What Should Be Achieved in Phase 3 COVID-19 Vaccine Trials?

Kevin Kunzmann

Kevin Kunzmann is the managing editor for Contagion, as well as its sister publication HCPLive. Prior to joining parent company MJH Life Sciences in 2017, he worked as a health care and government reporter for The Pocono Record, and as a freelance writer for NJ Advance Media, The Express-Times, The Daily Journal, and more. He graduated from Rowan University with a degree in journalism in 2015. In his spare time, he enjoys reading, cooking, running his dog, and complaining about the Mets. Follow him on Twitter @NotADoctorKevin or email him at [email protected]

Numerous candidates are in late-stage assessment. An expert shares what the diverse agents should show before being considered for regulation.

A quartet of coronavirus 2019 (COVID-19) vaccine candidates are in phase 3 assessment, with another anticipated to reach the late-stage analysis phase later this month.

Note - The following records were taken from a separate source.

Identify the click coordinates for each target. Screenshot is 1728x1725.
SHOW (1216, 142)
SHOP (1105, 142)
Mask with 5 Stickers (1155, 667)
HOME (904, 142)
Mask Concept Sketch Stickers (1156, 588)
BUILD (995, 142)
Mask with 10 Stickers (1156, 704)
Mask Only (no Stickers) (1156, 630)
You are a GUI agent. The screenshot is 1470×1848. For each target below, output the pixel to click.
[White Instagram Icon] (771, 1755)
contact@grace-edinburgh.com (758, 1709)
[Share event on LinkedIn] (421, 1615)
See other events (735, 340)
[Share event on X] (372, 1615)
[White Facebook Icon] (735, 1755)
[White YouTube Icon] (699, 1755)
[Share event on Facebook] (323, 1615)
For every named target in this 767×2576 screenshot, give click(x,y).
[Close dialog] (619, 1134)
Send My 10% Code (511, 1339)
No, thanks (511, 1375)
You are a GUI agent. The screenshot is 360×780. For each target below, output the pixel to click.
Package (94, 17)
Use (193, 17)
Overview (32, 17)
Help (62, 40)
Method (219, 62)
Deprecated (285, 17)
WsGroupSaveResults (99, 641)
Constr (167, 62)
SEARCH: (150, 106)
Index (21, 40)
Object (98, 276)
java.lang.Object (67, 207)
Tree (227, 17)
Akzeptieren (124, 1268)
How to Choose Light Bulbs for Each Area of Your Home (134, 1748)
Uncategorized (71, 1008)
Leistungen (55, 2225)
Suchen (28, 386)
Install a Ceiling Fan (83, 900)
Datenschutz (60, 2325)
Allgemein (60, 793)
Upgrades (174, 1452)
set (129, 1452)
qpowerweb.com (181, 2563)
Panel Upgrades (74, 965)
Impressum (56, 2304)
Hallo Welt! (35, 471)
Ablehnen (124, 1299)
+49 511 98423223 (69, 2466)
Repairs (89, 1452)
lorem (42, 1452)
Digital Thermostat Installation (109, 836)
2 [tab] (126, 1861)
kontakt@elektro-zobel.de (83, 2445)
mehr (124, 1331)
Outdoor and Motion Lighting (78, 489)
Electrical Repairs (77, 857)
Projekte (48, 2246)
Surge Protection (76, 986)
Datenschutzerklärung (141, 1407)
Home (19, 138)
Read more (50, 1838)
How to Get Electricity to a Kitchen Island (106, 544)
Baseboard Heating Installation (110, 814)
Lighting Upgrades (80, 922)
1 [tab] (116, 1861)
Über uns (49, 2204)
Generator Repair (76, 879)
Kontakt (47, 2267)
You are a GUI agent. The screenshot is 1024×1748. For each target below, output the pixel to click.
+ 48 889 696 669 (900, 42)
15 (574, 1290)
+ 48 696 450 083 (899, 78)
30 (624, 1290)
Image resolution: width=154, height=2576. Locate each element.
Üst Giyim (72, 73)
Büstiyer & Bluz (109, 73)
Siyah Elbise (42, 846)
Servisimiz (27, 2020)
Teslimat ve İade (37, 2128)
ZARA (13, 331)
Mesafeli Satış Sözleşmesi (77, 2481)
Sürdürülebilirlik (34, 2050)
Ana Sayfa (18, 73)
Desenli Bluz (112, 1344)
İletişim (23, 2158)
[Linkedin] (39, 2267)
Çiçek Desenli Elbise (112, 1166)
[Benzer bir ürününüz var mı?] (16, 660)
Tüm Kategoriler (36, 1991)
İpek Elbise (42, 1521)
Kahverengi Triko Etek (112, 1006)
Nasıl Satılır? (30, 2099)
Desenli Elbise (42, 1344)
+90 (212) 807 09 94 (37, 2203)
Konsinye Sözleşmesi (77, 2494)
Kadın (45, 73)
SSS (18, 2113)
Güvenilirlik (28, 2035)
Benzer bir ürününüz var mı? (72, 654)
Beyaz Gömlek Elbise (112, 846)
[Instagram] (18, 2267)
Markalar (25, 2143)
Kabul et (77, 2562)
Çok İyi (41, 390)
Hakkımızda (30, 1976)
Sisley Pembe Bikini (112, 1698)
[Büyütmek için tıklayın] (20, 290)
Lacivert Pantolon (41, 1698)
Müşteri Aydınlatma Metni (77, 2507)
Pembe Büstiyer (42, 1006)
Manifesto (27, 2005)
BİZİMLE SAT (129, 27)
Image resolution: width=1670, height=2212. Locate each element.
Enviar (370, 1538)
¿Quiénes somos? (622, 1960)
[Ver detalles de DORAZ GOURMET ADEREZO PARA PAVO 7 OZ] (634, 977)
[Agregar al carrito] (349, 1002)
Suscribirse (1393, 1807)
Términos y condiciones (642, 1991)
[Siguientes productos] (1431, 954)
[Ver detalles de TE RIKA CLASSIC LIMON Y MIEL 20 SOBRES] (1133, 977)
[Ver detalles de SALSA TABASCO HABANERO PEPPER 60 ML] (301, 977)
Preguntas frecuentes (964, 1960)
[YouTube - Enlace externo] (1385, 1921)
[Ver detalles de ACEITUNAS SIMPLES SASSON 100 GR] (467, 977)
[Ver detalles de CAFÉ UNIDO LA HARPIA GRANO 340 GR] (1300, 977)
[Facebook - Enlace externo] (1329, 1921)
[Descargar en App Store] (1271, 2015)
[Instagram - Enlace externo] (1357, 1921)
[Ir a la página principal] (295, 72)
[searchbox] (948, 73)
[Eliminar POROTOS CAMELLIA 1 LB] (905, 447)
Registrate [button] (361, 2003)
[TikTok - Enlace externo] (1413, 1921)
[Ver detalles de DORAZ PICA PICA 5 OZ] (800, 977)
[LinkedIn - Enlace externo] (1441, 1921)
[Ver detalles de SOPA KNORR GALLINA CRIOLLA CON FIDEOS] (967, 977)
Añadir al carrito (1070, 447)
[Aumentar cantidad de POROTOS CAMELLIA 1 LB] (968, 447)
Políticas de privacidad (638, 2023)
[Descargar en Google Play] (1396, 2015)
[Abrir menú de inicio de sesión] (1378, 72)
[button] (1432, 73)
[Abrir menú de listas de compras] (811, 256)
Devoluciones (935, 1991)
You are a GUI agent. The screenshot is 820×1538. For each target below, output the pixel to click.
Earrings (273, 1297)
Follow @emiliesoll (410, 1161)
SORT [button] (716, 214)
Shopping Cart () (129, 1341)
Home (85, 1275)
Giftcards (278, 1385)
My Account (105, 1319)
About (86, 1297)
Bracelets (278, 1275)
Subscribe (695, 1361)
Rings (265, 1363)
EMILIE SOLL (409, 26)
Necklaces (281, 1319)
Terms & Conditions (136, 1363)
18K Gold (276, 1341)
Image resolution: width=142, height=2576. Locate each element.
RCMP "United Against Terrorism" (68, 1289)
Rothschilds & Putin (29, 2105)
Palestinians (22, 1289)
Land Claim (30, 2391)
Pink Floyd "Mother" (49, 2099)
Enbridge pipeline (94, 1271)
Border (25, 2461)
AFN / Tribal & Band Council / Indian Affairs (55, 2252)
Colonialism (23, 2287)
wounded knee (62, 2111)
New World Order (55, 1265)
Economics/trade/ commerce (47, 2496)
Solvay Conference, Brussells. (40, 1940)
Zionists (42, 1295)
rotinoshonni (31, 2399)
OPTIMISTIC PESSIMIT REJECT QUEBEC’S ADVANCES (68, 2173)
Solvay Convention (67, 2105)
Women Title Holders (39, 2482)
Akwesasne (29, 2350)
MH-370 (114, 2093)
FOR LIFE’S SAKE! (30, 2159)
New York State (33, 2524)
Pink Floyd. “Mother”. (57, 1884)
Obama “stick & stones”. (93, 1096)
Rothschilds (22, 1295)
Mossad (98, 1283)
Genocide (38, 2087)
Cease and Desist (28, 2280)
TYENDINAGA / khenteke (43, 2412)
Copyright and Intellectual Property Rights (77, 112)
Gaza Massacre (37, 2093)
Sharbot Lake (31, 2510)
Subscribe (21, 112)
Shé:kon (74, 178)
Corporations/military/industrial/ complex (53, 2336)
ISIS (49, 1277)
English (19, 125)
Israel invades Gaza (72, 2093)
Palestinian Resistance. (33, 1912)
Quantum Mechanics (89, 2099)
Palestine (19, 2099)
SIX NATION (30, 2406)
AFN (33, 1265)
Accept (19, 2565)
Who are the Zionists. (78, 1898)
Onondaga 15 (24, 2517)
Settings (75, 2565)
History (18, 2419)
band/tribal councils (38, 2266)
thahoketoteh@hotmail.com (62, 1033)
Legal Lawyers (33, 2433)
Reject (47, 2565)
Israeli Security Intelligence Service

Clinicians and experts sitting idly by, awaiting more robust, longer, and stratified efficacy and safety data for the would-be first prophylaxes for the pandemic. What will be the first vaccine be, and what are clinicians looking for in data?

Bridget Calhoun, DrPH, MMS, Associate Dean for Academic Affairs and Research, and Chair and Associate Professor at Rangos School of Health Sciences at Duquesne University, joined Contagion® to discuss how past vaccine development plans—both successful and failed—informed the community’s pursuit of diverse COVID-19 vaccine candidates, from varying platforms and dosages, to variable antigen makeup.

“A lot of science goes into this, a lot of brilliant people are working on it—and all from different approaches,” Calhoun said.

Calhoun discussed the emphasis on short-term detectable antibodies, and the long-term hope for immunity longevity that may come from phase 3 results in the near future. Accomplishing the former has already been observed in early phases; the latter is an uncertainty relative to a still mostly unknown viral infection.

“One of the biggest challenges is that viruses are dynamic,” Calhoun said. “Once we have the structure and sequencing of a virus, it can change.”

Calhoun also discussed matters of vaccine distribution and prioritization in the US, and her hopes for a post-pandemic mindset that reflects lessons learned from the ordeal.

“Hopefully we’ll all resume back to some level of normalcy, but I hope people have a greater respect for infectious diseases,” she said. “In the war between viruses and man, we don’t always win.”